Rebuilding my post because the forge keeps timing out recently...

I'm reminded of this, in terms of assuming it's important
Quote
Then David hit me with a bombshell.  He suggested a hypothetical re-structuring of SAN! that was clearly and without a doubt Gamist in the manner I had described.  Specifically, it would outlaw poker faces up front, TILT! would be awarded proportional to the intensity of reactions, and players would keep track of gross TILT! earned.  The person with the highest gross TILT! would, after a time limit, be declared The Winner.

I call this a bombshell because although it would clearly lead to the sort of Gamism I had described, I don't want to play it that way.
In a similar, but narrativist vein, the game 'The riddle of steel' has characters have spiritual attributes (SA).

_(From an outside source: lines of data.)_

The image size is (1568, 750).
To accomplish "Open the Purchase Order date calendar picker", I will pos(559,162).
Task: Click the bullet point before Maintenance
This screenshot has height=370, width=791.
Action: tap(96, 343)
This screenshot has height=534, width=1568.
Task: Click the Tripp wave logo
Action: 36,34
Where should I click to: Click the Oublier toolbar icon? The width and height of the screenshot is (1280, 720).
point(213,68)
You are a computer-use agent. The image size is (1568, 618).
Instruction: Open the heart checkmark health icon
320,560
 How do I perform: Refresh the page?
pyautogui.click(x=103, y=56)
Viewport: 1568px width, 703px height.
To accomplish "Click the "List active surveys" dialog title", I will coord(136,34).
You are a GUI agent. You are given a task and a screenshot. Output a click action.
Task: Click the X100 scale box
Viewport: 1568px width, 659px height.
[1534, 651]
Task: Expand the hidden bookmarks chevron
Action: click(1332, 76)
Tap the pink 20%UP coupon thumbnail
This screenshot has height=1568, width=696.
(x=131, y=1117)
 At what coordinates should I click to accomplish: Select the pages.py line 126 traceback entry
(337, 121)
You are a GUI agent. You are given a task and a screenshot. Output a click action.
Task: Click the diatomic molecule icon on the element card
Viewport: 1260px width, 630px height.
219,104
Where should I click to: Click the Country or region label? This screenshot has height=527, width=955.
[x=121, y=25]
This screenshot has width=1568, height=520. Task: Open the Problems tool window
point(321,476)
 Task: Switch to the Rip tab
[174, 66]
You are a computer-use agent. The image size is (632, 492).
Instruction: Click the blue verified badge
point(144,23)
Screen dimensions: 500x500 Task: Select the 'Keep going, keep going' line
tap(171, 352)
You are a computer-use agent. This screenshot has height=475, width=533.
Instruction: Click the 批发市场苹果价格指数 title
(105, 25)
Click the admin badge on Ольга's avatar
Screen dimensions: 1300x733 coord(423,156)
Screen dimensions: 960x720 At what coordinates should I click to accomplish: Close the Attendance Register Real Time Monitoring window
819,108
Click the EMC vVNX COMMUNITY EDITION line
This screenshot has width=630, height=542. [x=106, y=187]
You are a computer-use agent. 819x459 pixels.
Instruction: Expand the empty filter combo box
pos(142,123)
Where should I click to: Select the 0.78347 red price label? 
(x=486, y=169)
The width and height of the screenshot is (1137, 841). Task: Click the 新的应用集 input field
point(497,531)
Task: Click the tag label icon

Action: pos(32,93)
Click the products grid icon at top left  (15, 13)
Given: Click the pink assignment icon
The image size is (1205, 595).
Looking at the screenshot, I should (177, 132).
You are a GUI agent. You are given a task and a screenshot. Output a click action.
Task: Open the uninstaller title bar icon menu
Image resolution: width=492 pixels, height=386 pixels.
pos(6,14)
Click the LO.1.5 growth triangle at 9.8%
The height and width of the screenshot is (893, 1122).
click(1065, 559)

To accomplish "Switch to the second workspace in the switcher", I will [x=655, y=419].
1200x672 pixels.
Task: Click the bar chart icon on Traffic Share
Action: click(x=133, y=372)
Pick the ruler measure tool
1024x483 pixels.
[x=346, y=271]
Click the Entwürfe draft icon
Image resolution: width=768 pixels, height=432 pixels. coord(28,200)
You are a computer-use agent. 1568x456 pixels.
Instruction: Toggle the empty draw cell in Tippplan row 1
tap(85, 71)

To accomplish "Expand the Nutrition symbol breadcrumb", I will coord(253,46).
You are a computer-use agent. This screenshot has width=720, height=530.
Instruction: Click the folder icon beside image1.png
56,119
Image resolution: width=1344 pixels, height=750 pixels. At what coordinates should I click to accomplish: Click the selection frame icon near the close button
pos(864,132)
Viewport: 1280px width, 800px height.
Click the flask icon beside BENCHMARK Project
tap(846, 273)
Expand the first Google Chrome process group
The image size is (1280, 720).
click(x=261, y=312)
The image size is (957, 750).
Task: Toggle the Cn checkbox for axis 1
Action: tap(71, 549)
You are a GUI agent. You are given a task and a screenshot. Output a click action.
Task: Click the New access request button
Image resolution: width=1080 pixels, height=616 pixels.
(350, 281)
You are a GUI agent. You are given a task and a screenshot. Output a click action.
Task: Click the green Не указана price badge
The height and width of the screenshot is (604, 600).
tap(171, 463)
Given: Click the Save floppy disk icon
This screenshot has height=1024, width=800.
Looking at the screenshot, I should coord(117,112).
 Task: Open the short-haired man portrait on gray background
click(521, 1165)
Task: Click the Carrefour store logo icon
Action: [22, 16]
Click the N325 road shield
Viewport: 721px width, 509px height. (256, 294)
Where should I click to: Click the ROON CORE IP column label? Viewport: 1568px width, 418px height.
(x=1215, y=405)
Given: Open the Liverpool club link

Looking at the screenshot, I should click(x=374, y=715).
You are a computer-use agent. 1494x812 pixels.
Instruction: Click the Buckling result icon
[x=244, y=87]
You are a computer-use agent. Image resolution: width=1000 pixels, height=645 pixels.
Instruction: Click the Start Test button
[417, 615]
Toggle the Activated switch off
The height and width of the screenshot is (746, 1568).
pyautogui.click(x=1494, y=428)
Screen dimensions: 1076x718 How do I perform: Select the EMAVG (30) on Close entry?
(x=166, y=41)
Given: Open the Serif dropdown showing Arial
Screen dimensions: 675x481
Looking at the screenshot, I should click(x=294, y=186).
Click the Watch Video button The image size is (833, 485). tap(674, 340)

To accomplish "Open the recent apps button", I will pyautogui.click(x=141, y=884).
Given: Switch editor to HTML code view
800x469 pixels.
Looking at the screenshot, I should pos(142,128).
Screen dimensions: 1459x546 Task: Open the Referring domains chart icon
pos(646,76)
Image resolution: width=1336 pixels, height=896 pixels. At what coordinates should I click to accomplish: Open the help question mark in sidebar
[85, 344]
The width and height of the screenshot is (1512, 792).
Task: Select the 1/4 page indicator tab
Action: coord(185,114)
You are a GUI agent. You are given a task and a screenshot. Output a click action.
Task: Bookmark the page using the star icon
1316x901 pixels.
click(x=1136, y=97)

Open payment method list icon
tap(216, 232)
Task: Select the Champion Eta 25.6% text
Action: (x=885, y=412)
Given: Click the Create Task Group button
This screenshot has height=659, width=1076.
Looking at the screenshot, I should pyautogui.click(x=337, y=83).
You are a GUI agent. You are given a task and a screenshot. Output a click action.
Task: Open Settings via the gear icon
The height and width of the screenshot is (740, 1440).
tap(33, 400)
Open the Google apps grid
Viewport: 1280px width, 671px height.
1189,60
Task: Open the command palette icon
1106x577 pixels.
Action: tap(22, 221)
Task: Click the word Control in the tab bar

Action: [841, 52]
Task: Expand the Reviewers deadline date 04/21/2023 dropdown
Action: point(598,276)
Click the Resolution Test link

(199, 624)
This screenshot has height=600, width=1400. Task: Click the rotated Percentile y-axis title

They list their hopes, their loves, their destinies. And their on the character sheet - so you could assume their important, right?

No - the significant mechanical weight added to them shows they are not by themselves important. Every time a character tries, successfully or not, to pursue a SA, they get a bonus dice to any actions related to that SA. Up to five dice. That's a massive bonus in the TROS system!

Now I'll be rough for a moment, just ignore this if it doesn't help. NO, I will not assume their important, I would like you to put your money where your mouth is! The riddle of steel already puts it's money where it's mouth is by giving these SA a really important mechanical bonus.

But, it occurs to me this change might be like when David suggested the change to TILT - it may make a game you don't want to play. And that's cool and fine - but you might want to ask yourself if its a narrativist game.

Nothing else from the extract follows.